*Task statement*.
Carry the article on YOLO object detection in PyTorch forward from its last sentence.

YOLO Object Detection in PyTorch

by Gilbert Tanner on Jun 08, 2020

YOLO Object Detection in PyTorch

This article is the last of a four-part series on object detection with YOLO.

In this article, I will show you how to use YOLO in PyTorch.

Installation

yolov3 can be installed by cloning the repository and installing the dependencies located inside the requirements.txt file.

git clone https://github.com/ultralytics/yolov3
cd yolov3
pip install -U -r requirements.txt

Detection Using A Pre-Trained Model

You can run an object detection model using the detect.py file. You can find a list of all the arguments you can parse to detect.py by specifying the --help flag.

usage: detect.py [-h] [--cfg CFG] [--names NAMES] [--weights WEIGHTS]
                 [--source SOURCE] [--output OUTPUT] [--img-size IMG_SIZE]
                 [--conf-thres CONF_THRES] [--iou-thres IOU_THRES]
                 [--fourcc FOURCC] [--half] [--device DEVICE] [--view-img]
                 [--save-txt] [--classes CLASSES [CLASSES ...]]
                 [--agnostic-nms] [--augment]

optional arguments:
  -h, --help            show this help message and exit
  --cfg CFG             *.cfg path
  --names NAMES         *.names path
  --weights WEIGHTS     weights path
  --source SOURCE       source
  --output OUTPUT       output folder
  --img-size IMG_SIZE   inference size (pixels)
  --conf-thres CONF_THRES
                        object confidence threshold
  --iou-thres IOU_THRES
                        IOU threshold for NMS
  --fourcc FOURCC       output video codec (verify ffmpeg support)
  --half                half precision FP16 inference
  --device DEVICE       device id (i.e. 0 or 0,1) or cpu
  --view-img            display results
  --save-txt            save results to *.txt
  --classes CLASSES [CLASSES ...]
                        filter by class
  --agnostic-nms        class-agnostic NMS
  --augment             augmented inference

The source could be an image, video, directory of images, webcam, or an image stream.

  • Image: --source file.jpg
  • Video: --source file.mp4
  • Directory: --source dir/
  • Webcam: --source 0
  • RTSP stream: --source rtsp://170.93.143.139/rtplive/470011e600ef003a004ee33696235daa
  • HTTP stream: --source http://wmccpinetop.axiscam.net/mjpg/video.mjpg

If you don't specify a source, it uses the data/samples folder. The results will automatically be saved inside the output folder.

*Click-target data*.
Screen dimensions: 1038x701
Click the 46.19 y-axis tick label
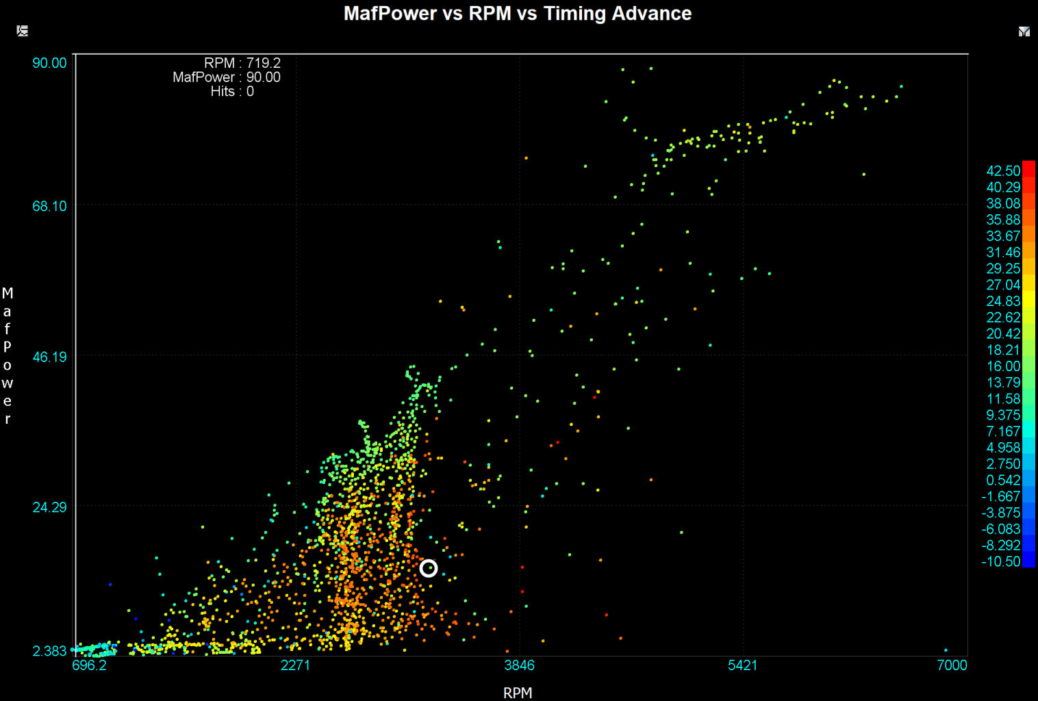point(50,357)
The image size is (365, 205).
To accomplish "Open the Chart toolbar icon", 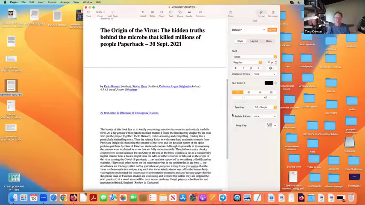I will click(x=162, y=13).
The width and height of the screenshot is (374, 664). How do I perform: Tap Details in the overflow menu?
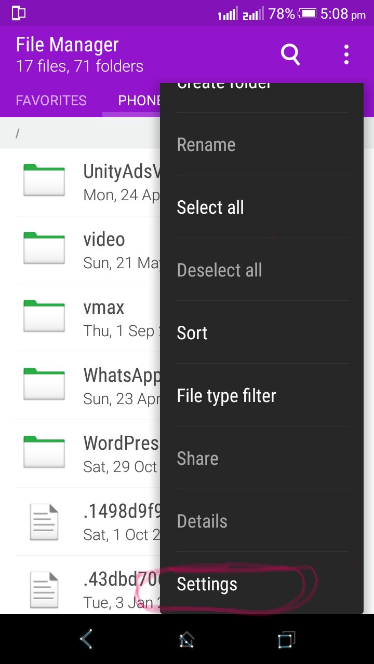[202, 521]
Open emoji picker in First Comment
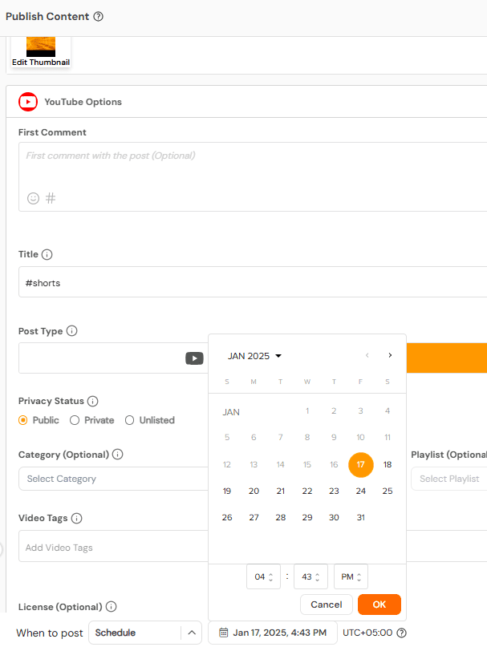 (33, 198)

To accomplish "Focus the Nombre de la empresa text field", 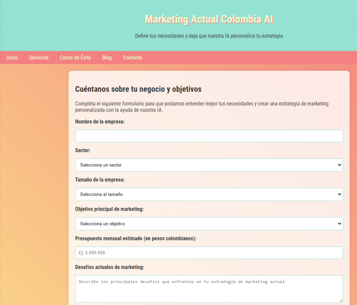I will click(x=209, y=136).
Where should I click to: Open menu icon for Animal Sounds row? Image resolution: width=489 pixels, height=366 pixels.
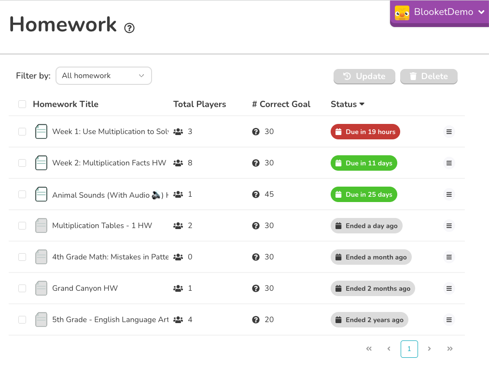pos(449,194)
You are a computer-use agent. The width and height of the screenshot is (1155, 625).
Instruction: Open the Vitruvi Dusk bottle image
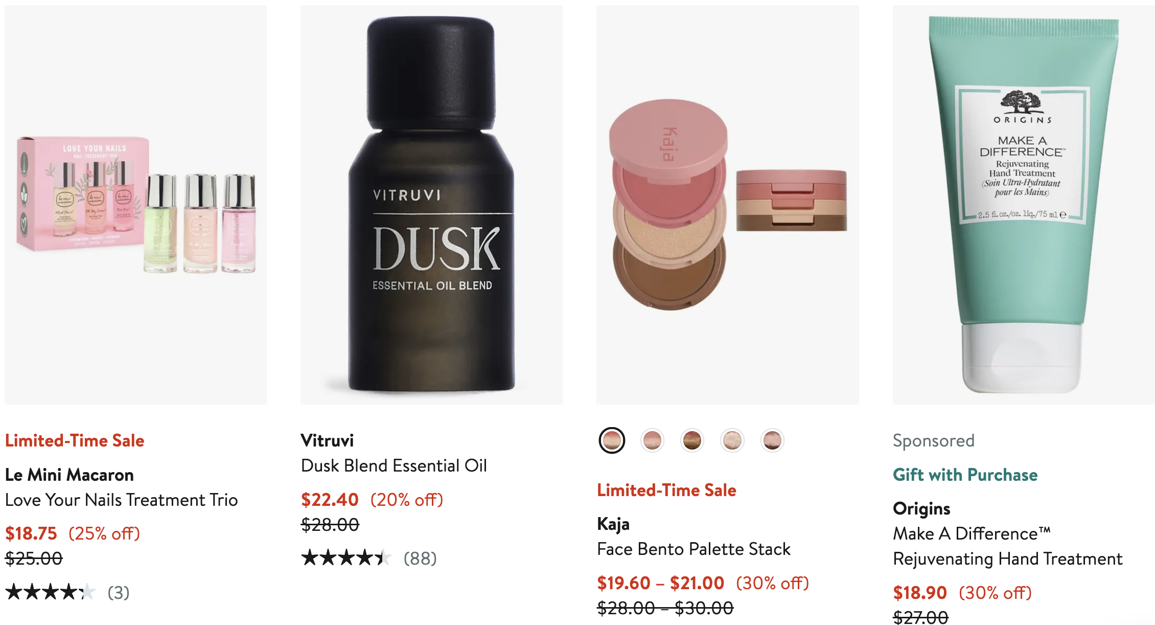[431, 205]
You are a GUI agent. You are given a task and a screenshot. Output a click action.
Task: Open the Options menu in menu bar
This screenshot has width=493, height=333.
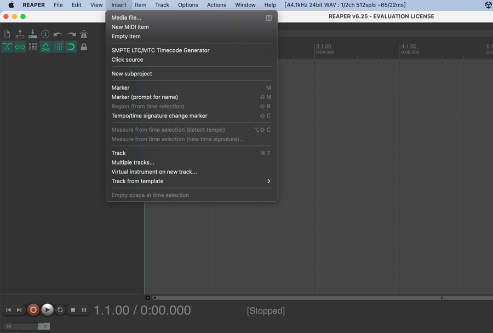point(188,5)
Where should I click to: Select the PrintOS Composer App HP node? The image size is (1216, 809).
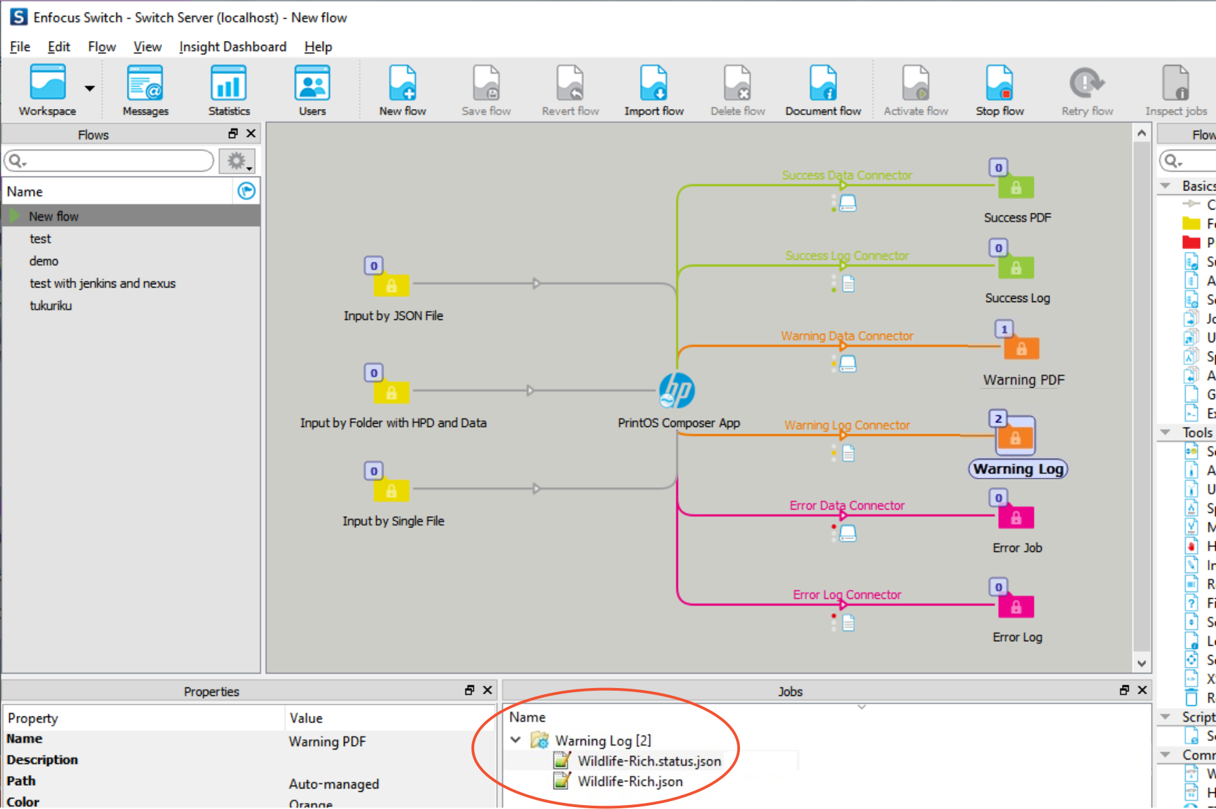tap(676, 390)
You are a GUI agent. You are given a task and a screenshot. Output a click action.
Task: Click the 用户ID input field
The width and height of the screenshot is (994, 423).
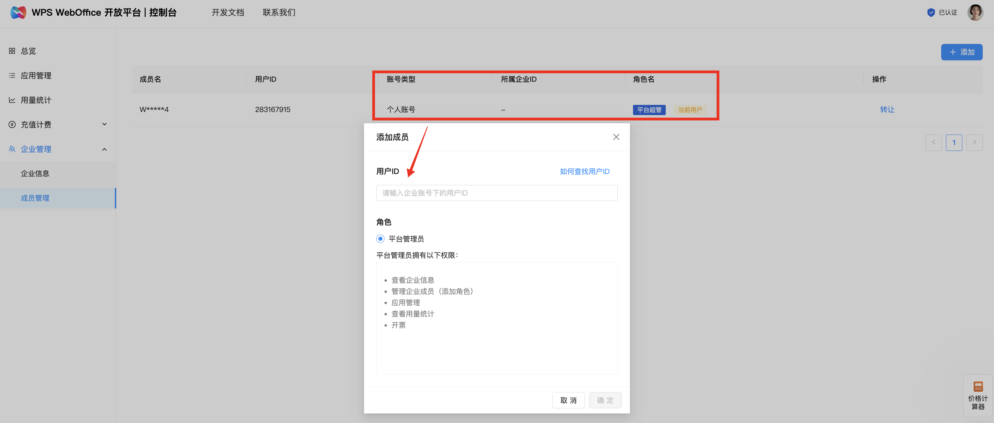[497, 193]
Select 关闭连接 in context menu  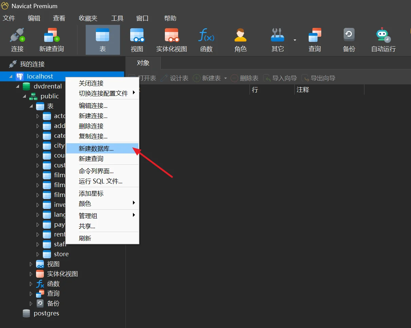(x=91, y=83)
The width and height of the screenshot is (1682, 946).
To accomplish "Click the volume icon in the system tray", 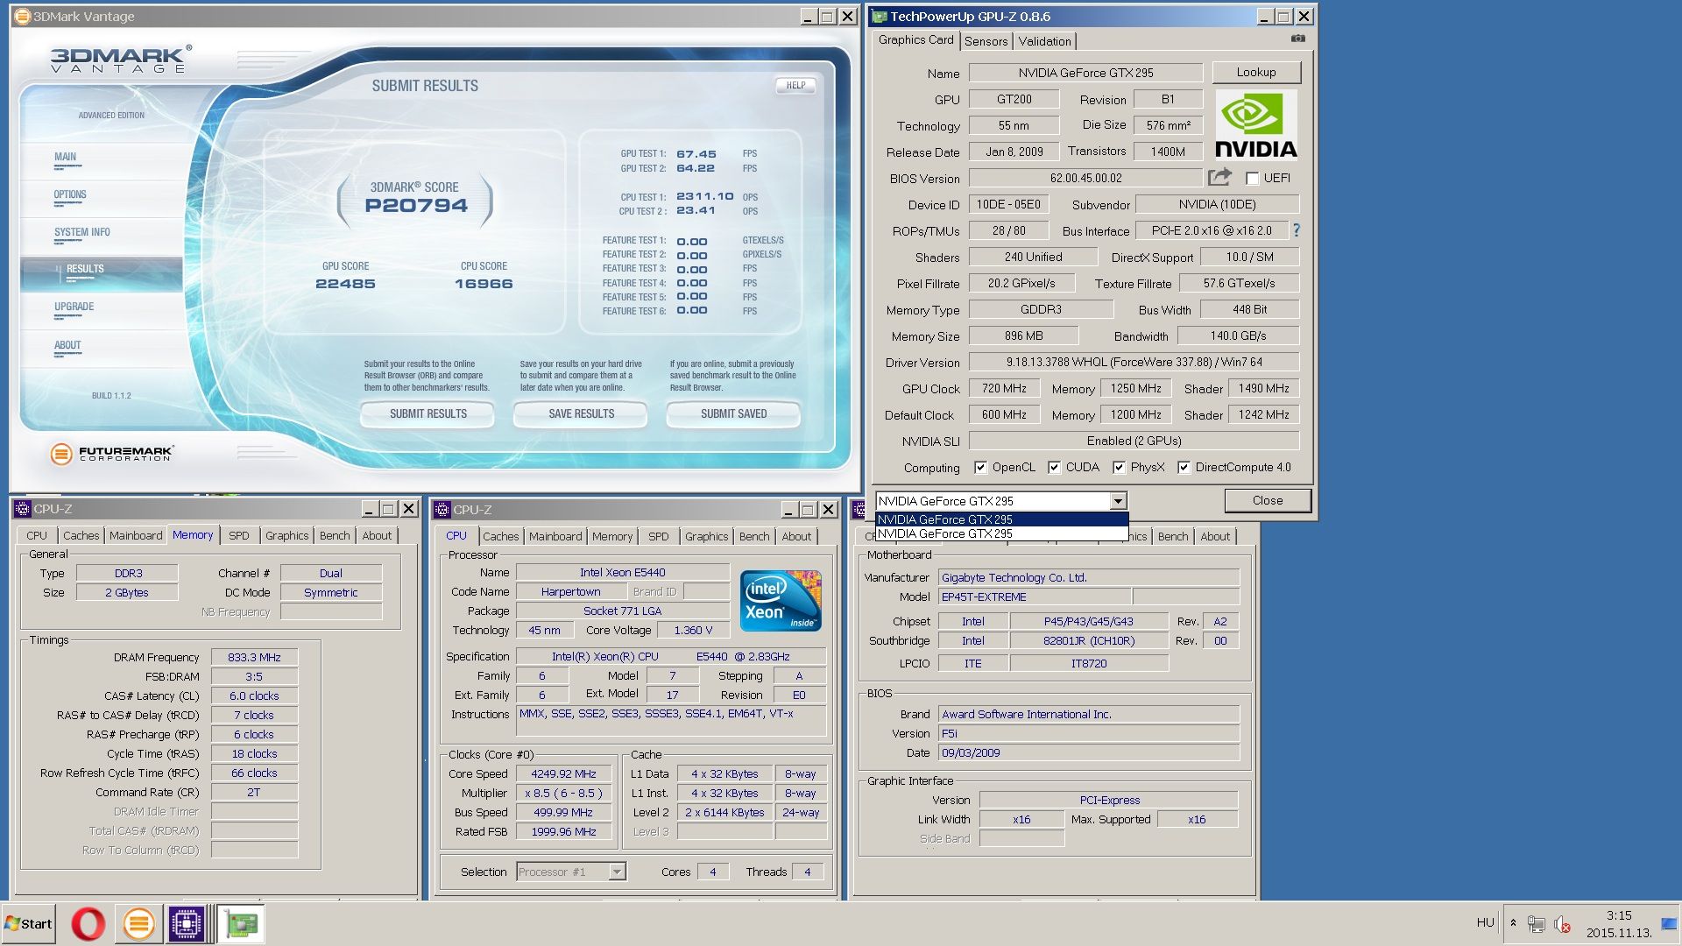I will (x=1562, y=924).
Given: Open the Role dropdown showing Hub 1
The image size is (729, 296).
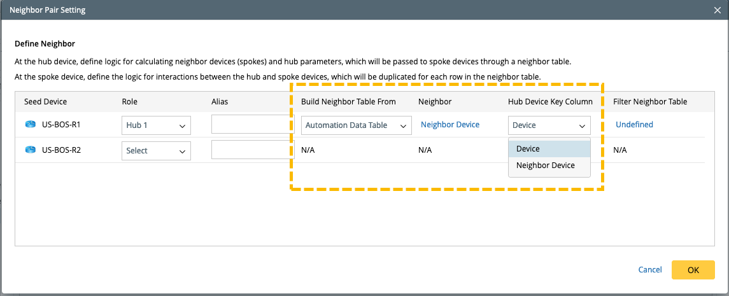Looking at the screenshot, I should tap(156, 125).
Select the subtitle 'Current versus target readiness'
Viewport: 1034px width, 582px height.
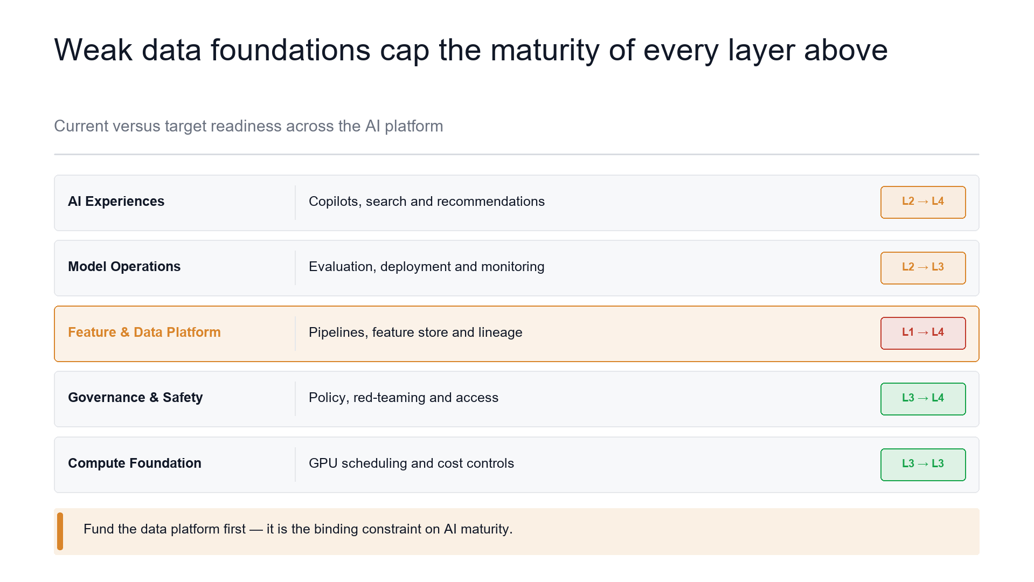coord(248,126)
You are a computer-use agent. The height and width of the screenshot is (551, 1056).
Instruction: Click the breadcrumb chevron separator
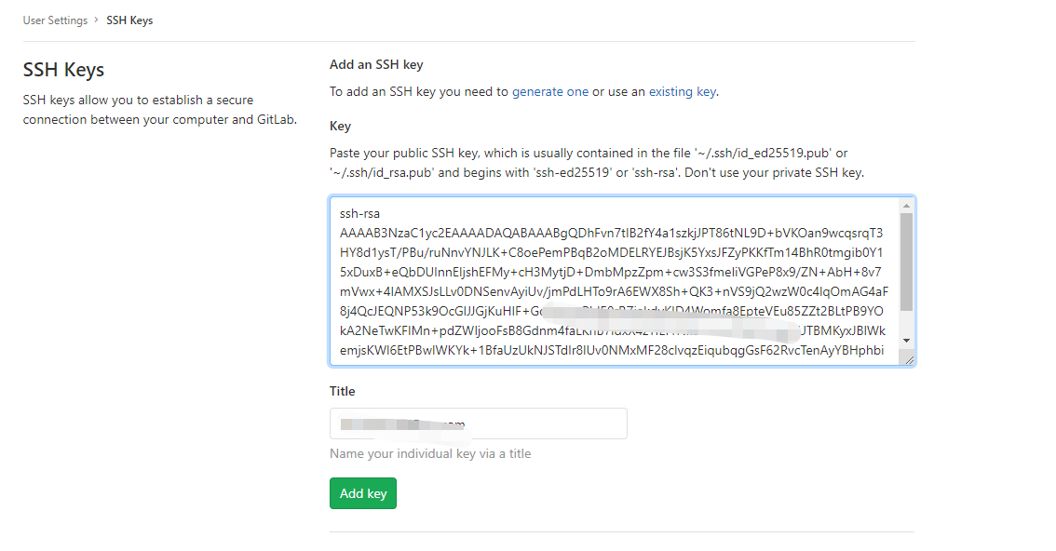(97, 20)
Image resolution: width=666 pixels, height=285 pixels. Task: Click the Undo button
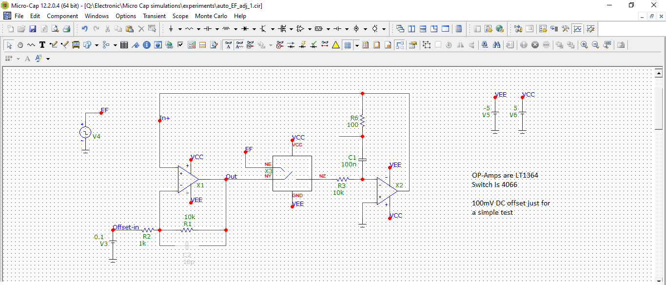coord(85,29)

*Written reply*.
python3 detect.py
Figure 1: Detection Example
wget http://www.robots.ox.ac.uk/ActiveVision/Research/Projects/2009bbenfold_headpose/Datasets/TownCentreXVID.avi
python3 detect.py --source TownCentreXVID.avi
Figure 2: Pedestrian Detection

Train on custom data

1. Create annotations

After collecting your images, you'll have to annotate them. For YOLO, each image should have a corresponding .txt file with a line for each ground truth object in the image that looks like:

<object-class> <x> <y> <width> <height>

The .txt file should have the same name as the image. All images should be located inside a folder called images, and all labels should be located inside the labels folder.

You can get such labels using an annotation tool like labelImg, which supports both Pascal VOC and YOLO (just make sure that you have selected YOLO).

Figure 3: LabelImg

If you have a dataset with PASCAL VOC labels, you can convert them using the convert_voc_to_yolo.py script. Before you execute the file, you'll have to change the classes list to fit your dataset. After that you can run the script:

python convert_voc_to_yolo.py

2. Create names file

The .name file lists all the class names in your dataset. The order  should match the classes list inside the convert_voc_to_yolo.py file.

Arduino_Nano
Heltec_ESP32_Lora
ESP8266
Raspberry_Pi_3

3. Create a data file

The .data file contains information regarding the training and testing set.

classes=4
train=microcontroller-detection/train.txt
valid=microcontroller-detection/test.txt
names=microcontroller-detection/microcontroller.names

4. Modify configuration file

As a base config we'll use the yolov3.cfg file located inside the cfg directory. You can copy the file and save it inside the root directory.

Inside the file we'll make the following changes.

By default each YOLO layer has 255 outputs: 85 values per anchor [4  box coordinates + 1 object confidence + 80 class confidences], times 3  anchors. Update the settings to filters=[5 + n] * 3 and classes=n, where  n is your class count. This modification should be made in all 3 YOLO  layers.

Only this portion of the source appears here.